Work task: Please reproduce the line containing "At what coordinates should I click to accomplish: Click" and every line after it in the records below, exactly and with nothing else.

Stored items:
•••••
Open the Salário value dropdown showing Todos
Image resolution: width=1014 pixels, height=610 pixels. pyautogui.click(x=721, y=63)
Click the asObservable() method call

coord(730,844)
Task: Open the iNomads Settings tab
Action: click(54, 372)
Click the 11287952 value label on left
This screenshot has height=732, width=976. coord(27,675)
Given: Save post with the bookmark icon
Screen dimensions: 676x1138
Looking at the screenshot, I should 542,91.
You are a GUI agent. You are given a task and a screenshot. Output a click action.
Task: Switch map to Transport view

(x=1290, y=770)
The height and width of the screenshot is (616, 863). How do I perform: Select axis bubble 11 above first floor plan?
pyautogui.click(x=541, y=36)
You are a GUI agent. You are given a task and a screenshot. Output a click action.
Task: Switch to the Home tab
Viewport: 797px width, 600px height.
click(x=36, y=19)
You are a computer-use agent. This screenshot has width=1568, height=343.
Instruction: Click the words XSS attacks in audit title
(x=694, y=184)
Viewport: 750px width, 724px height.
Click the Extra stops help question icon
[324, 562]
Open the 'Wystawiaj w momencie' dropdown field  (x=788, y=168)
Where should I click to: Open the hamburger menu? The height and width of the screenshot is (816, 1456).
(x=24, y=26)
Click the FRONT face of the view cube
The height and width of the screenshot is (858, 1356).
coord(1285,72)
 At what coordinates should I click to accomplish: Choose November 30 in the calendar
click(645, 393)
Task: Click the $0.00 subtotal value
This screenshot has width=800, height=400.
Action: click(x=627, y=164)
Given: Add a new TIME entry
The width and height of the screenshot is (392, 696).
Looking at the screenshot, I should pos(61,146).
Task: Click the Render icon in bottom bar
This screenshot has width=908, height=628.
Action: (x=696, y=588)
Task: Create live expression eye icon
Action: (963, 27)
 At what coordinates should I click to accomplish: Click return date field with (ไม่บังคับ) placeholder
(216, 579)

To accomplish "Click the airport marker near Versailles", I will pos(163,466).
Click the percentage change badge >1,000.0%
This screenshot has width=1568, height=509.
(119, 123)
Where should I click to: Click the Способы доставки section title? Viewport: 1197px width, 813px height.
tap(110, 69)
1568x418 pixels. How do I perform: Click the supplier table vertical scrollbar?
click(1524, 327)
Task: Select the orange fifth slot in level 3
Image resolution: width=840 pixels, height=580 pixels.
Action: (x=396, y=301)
•••••
Response area:
 At what coordinates should I click to accomplish: Click return date field with (ไม่บังคับ) placeholder
(216, 579)

To accomplish "Click the airport marker near Versailles", I will pos(163,466).
Click the percentage change badge >1,000.0%
This screenshot has width=1568, height=509.
(119, 123)
Where should I click to: Click the Способы доставки section title? Viewport: 1197px width, 813px height.
tap(110, 69)
1568x418 pixels. How do I perform: Click the supplier table vertical scrollbar?
click(1524, 327)
Task: Select the orange fifth slot in level 3
Image resolution: width=840 pixels, height=580 pixels.
Action: (x=396, y=301)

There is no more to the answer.